Cruz also asked Jackson whether he would be able to identify as Asian instead if Hispanic if he so chose. It is questionable he would ask such questions of a white man.

What is needed for true change is not for women of color to simply enter the corridors of power. It is for them to redefine these spaces. Only that will help us cease being accessories to a bravado that makes our entry contingent on relinquishing and extinguishing ourselves in the process.

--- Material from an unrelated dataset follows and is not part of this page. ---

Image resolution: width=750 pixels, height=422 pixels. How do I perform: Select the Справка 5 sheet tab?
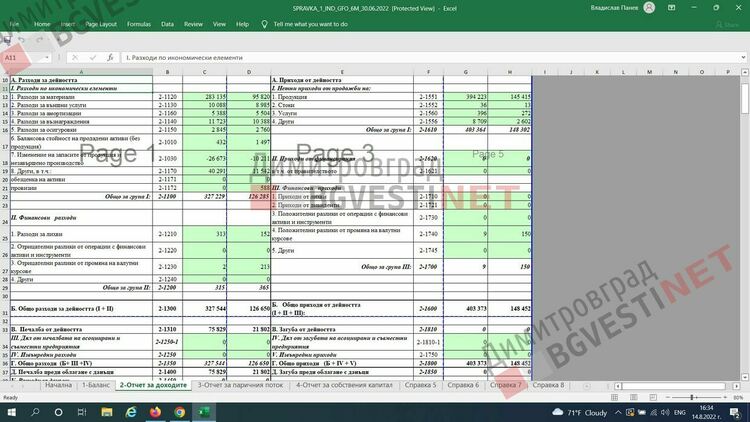(x=419, y=385)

From the looks of the Senate committee room last week, there is an outdated version of America that some people are desperately trying to hold onto. Because women of color know the institutions they seek to penetrate cannot support them, they come prepared. So it was for Jackson, calm and collected for the entirety of her testimony. She cried twice, when senator Cory Booker, who is Black, and senator Alex Padilla, who is Latino, expressed support.

Then there was her entourage. Women of color take care of their families but loyalty works both ways. Jackson’s parents, her brother, her husband and their children showed up. In a poignant moment, she addressed the children directly: “Girls, I know it has not been easy as I have tried to navigate the challenges of juggling my career and motherhood. And I fully admit that I did not always get the balance right. But I hope that you have seen that with hard work, determination, and love, it can be done…”

By the look on 17-year-old Leila’s face, on a photo that went viral, all was forgiven. The photograph was taken by Sarahbeth Maney, a Black photographer at work for The New York Times, and she explained to the Today show why she wanted to capture the special moment. “I felt the admiration that she held for her mother but also the pride she experienced as a young Black woman. Her look also reveals a glimmer of hope for her own future. I understood this and snapped the photo, feeling as if I caught the power of that look.”

The photographer goes on to explain her own connection to the story: “Being in that room, I understood a little of what judge Jackson was going through. I know what it takes to make a place for myself in spaces that were not designed for me.”